A neighbour who posted pictures on Facebook of a dead victim believed to have leapt to his death from the Grenfell Tower inferno has been jailed for three months.
Omega Mwaikambo, 43, was hauled before the courts after posting the distressing picture of the body bag and then close ups of the male victim after opening it on Wednesday morning.
He posted one video and two pictures of the body bag with the man inside and then later five pictures of the victim’s face and body after opening it to look inside.
Today at Westminster Magistrates Court he pleaded guilty to two counts of sending by a public communications network an offending, indecent or obscene matter.
Mwaikambo, who lives just yards away from the tower, had watched the blaze engulf the building throughout the night and had made cups of tea for firefighters as they battled the blaze.
However later on Wednesday morning he saw a body bag outside his flat and took the photos on his iPad and uploaded them to Facebook.

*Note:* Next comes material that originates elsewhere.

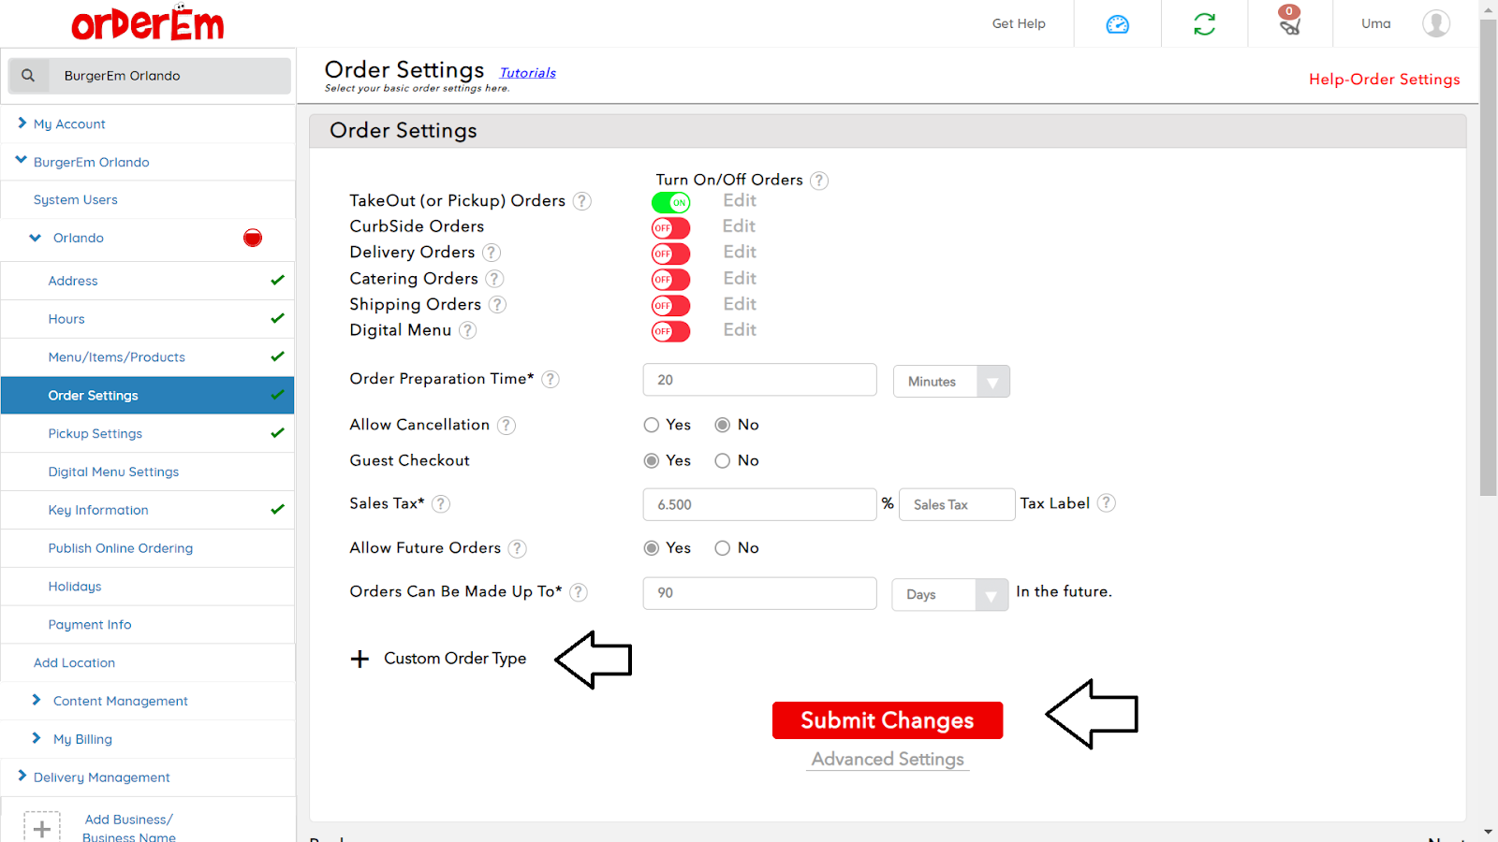1498x842 pixels.
Task: Open the Advanced Settings link
Action: (x=887, y=760)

Prosecutor Tom Little said: ‘He lives very close to Grenfell Tower as the court will be aware for the catastrophic fire on June 14.
‘He uploaded photographs and video of the deceased inside the body bag and then five photographs of the upper body and the face and the blood that had drained from the body.

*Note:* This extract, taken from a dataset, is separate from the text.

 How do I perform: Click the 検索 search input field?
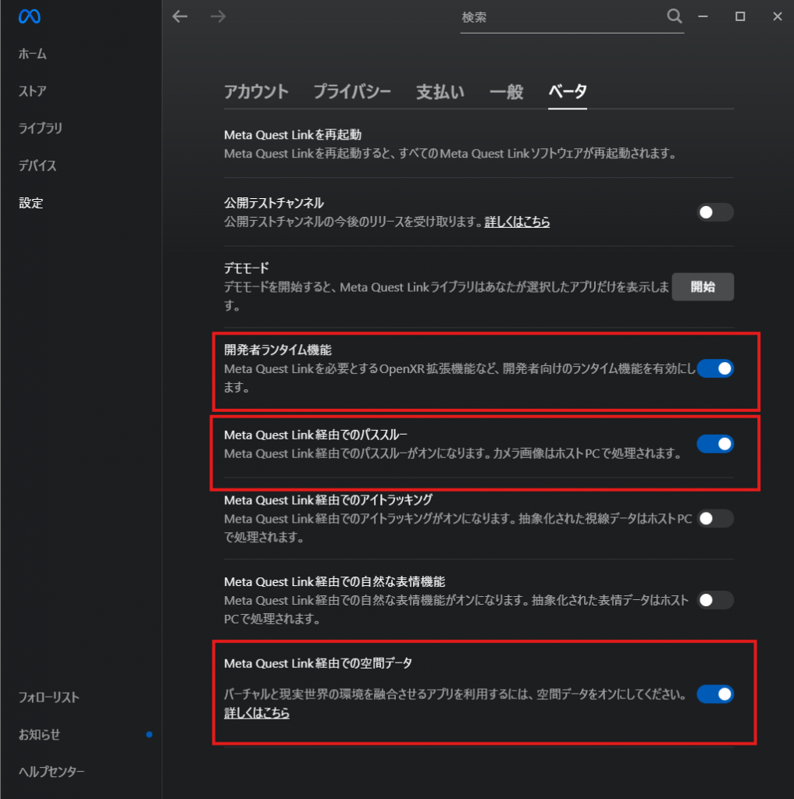tap(558, 17)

After his arrest he provided the police with the pin to his iPad and phone and the images were taken down from the web.
Mr Little said the offences were high culpability because ‘even the fact of the death would not have been known to the family’ of the victim at this early stage.
The court heard the victim has yet to be identified and the defendant had been kept in custody for his own safety after his arrest.

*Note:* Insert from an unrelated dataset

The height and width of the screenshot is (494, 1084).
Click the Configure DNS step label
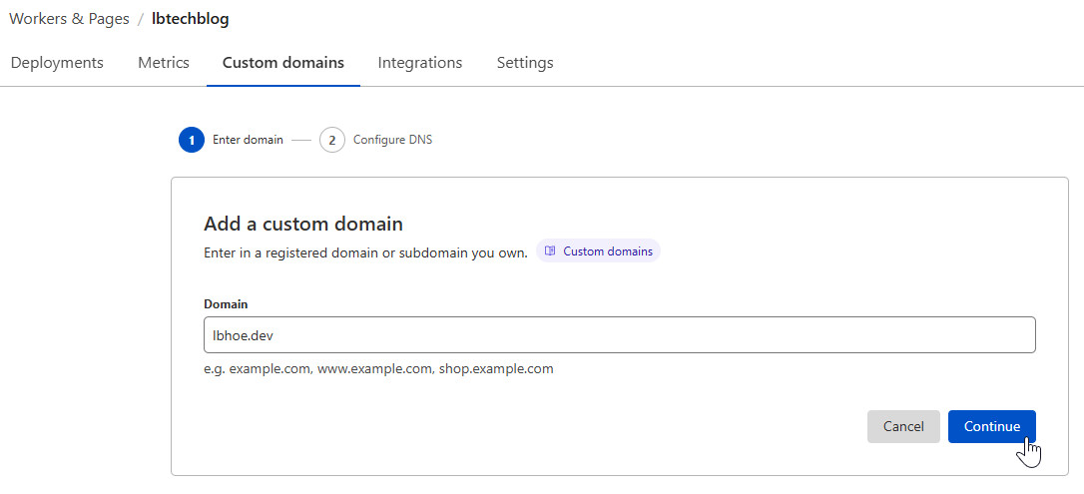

Michelle Denney for the defence said ‘It was an unusual case’ and Mwaikambo, who has not previous convictions, had been making tea for the firefighters.
She said: ‘He found the deceased person and was shocked by the fact the body was there and felt a sense of shock that the body was there unattended.’
The defendant had tried to find someone to come and help but ‘there was not one else in sight’ and took the photos to ‘show how the victim was being treated’ and get someone’s attention.
She said: ‘He was not someone that has gone to the scene to look at what’s going on in some macabre way.’
She added her client had witnessed a lot of the terrible things throughout the night, it was an ‘error in judgement’ to post the images and ‘would not have done so had he not witness some of the traumatic events that unfolded’.